[Stored records]
════════════════════

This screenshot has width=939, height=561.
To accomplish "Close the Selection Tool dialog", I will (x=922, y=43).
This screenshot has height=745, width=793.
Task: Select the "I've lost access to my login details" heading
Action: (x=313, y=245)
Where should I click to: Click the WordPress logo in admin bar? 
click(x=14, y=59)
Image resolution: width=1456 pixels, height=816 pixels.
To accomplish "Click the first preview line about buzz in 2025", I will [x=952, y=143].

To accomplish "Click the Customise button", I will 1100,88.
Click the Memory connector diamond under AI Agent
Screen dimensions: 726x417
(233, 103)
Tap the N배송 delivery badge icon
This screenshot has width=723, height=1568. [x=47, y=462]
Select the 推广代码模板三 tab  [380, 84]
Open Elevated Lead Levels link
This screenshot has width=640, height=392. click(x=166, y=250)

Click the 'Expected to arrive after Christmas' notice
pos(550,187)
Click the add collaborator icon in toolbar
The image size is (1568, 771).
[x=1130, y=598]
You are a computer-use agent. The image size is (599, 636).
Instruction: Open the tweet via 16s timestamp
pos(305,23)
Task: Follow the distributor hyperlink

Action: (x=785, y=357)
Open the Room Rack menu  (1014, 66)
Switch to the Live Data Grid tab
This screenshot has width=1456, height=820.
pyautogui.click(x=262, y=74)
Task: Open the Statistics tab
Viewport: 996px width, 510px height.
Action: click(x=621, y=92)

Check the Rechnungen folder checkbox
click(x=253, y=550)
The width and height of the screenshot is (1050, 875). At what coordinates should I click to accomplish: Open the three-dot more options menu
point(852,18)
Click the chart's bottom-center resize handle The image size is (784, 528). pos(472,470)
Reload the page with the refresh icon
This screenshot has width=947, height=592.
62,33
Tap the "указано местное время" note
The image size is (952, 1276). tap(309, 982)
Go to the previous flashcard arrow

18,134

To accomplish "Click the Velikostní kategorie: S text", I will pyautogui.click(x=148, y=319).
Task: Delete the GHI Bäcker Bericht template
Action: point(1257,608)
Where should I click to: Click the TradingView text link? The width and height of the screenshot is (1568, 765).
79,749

════════════════════

Please output exactly the lines from the one containing "Go to the previous flashcard arrow" through the end of the records, both included.

> **EXERCISE OUTPUT**
Go to the previous flashcard arrow

18,134

To accomplish "Click the Velikostní kategorie: S text", I will pyautogui.click(x=148, y=319).
Task: Delete the GHI Bäcker Bericht template
Action: point(1257,608)
Where should I click to: Click the TradingView text link? The width and height of the screenshot is (1568, 765).
79,749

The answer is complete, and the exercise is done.